Work to complete:
Omitting all pictures, print the lines of the listing from the one containing "The height and" through the final line, both ends included, with no other text.

Excerpted records:
=-=-=-=-=

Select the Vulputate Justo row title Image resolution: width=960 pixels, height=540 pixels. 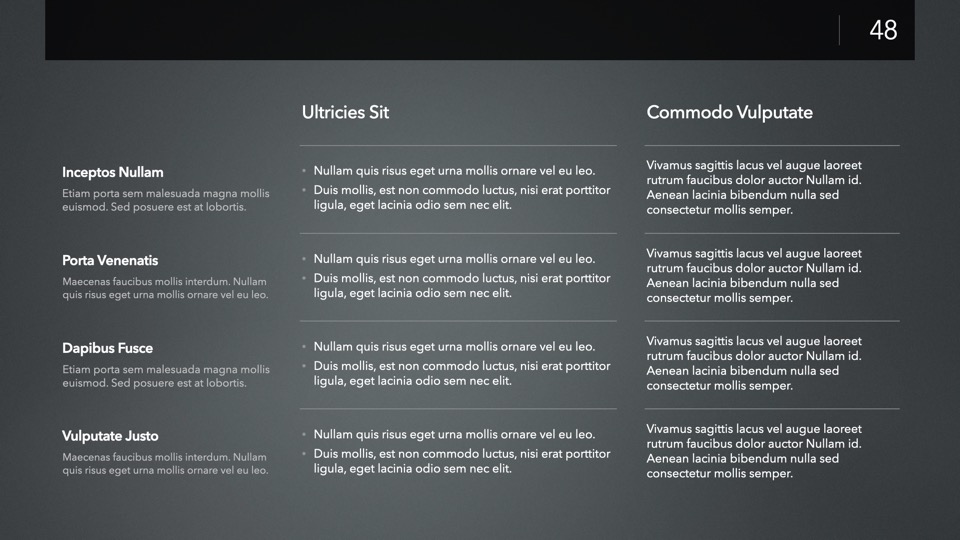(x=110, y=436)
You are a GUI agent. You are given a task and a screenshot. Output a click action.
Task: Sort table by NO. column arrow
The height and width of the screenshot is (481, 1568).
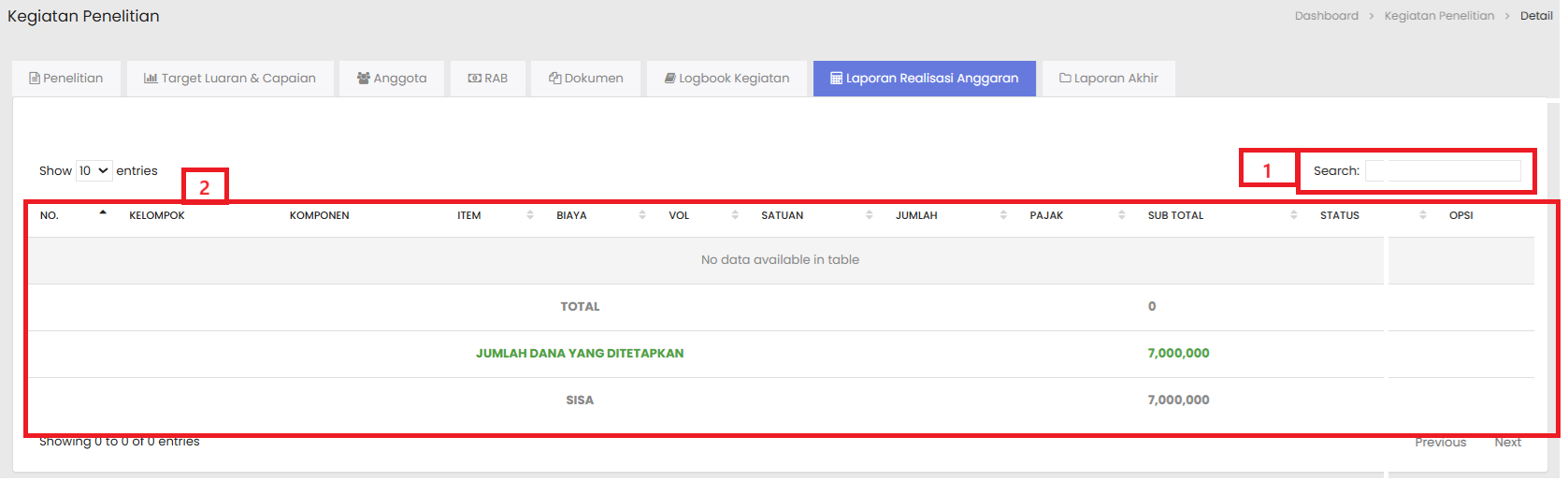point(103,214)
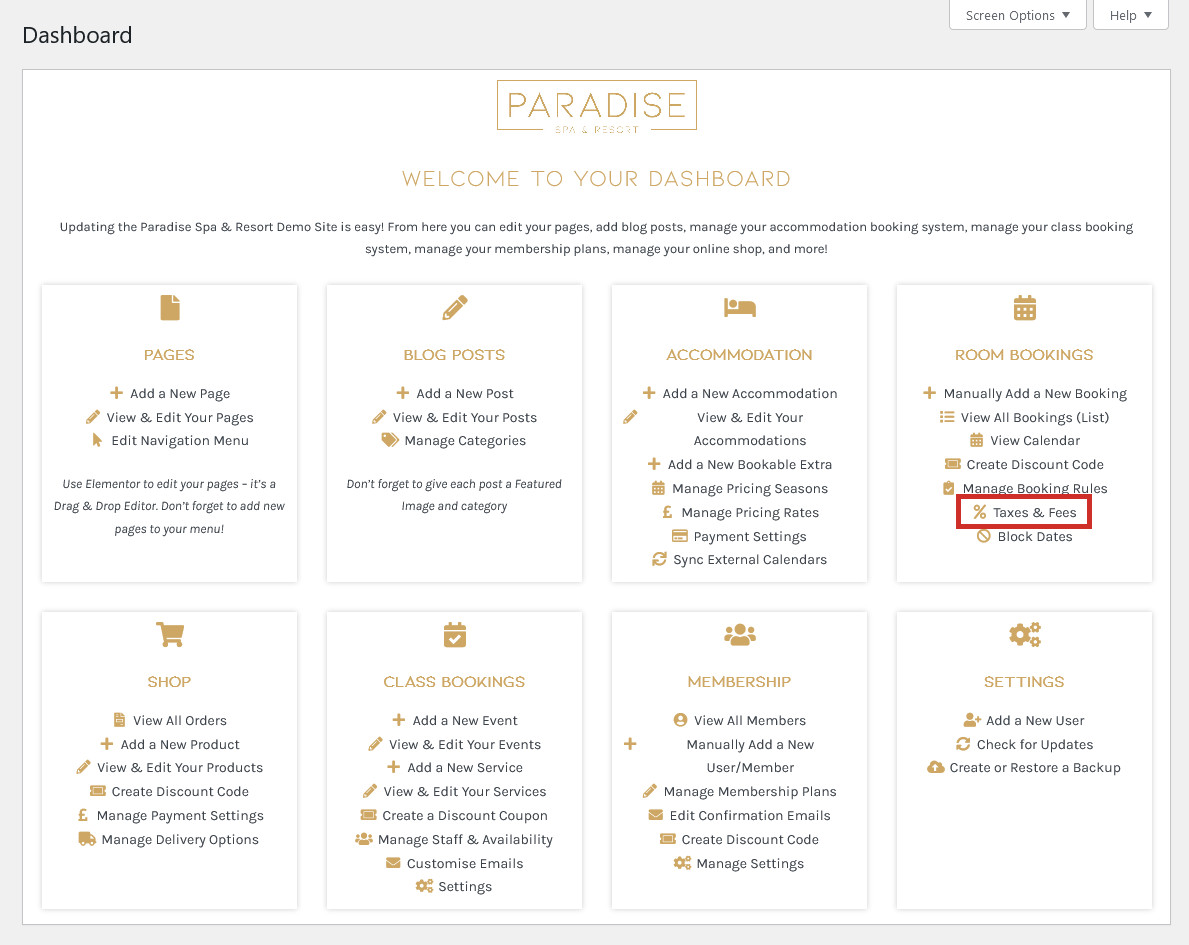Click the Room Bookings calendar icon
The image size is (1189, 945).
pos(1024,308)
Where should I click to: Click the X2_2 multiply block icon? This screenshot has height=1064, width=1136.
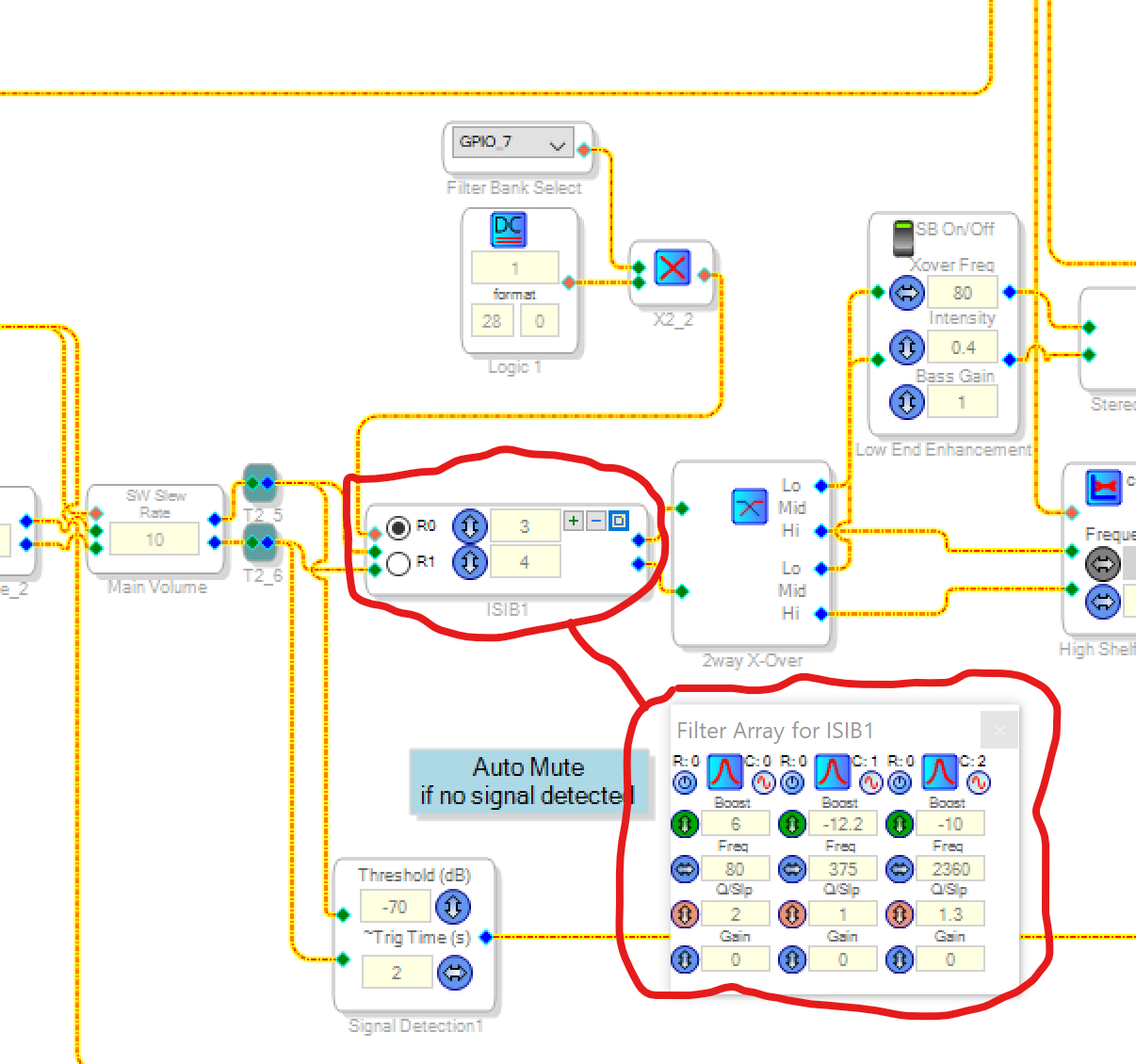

=-=-=-=-=

Task solution:
The height and width of the screenshot is (481, 1568).
point(103,214)
Click the Room Bookings calendar icon
The image size is (1189, 945).
pos(1024,308)
Where should I click to: Click the X2_2 multiply block icon? This screenshot has height=1064, width=1136.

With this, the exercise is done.